While the regulations of the export market prevented exposure of its consumers in Europe to high cadmium levels in this instance, high concentrations of trace elements can be ingested by eating food produced in polluted soil that are not controlled by strict regulations. A study on trace elements in the blood of immigrants from region that now live in Spain, found extremely high levels of vanadium (Henríquez-Hernández et al., 2017). The source and pathway of this exposure was thought to be ingestion of food crops that had been cultivated on soil polluted with vanadium.

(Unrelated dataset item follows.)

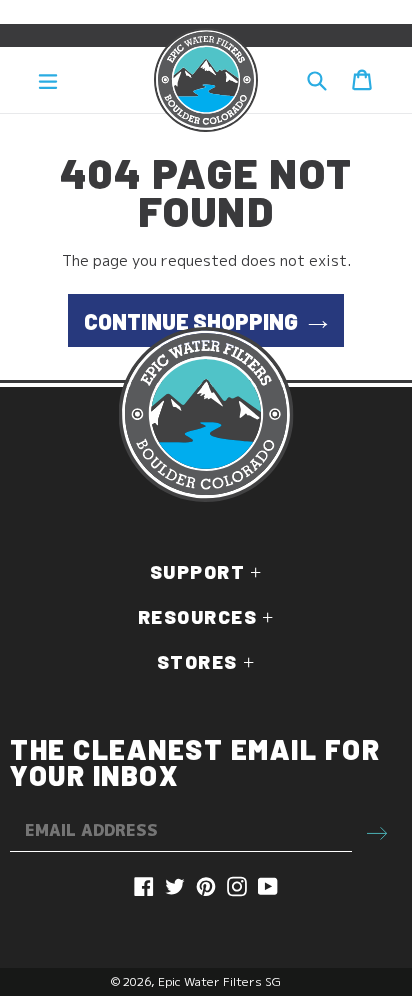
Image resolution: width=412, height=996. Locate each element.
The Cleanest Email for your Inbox (195, 762)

Soil pollution by petroleum products can reduce plant diversity by affecting the seed bank as well as natural plant succession. This is demonstrated by a study conducted on polluted soil around a petroleum storage facility in Nigeria (Akande, Ogunkunle and Ajayi, 2018). The results show that the seed bank and standing vegetation of the surrounding soil consists of only one species, Eleusine indica while the seed bank of unpolluted soil from a reference area consists of 17 species from 14 plant families. The study illustrates that, unless soil polluted by petroleum products is remediated, it will remain sparsely vegetated by only a very limited number of plant species that are tolerant of these contaminants. It also suggests that biodiversity will have to be re-introduced through ecological restoration techniques.
The iSimangaliso Wetland Park in South Africa is a biodiversity hotspot that consists of four internationally important wetlands that are listed under the Ramsar convention (Buah-Kwofie and Humphries, 2017a). Although this conservation area is of high importance, the concentrations of organochlorine pesticides in sediment sampled all over the park are the highest ever reported in South Africa and amongst some of the highest concentrations reported globally, ranging from 26.29 to 282.5 ng/g for HCHs and 34.49 to 262.4 ng/g for DDTs (Buah-Kwofie and Humphries, 2017b). The highest concentrations were attributed to agricultural use and IRS of malaria vectors. The presence of p,p’-DDT congener, HCH and drin-residues indicated a recent use, while the presence of endosulfan was attributed to historical application (Buah-Kwofie and Humphries, 2017a).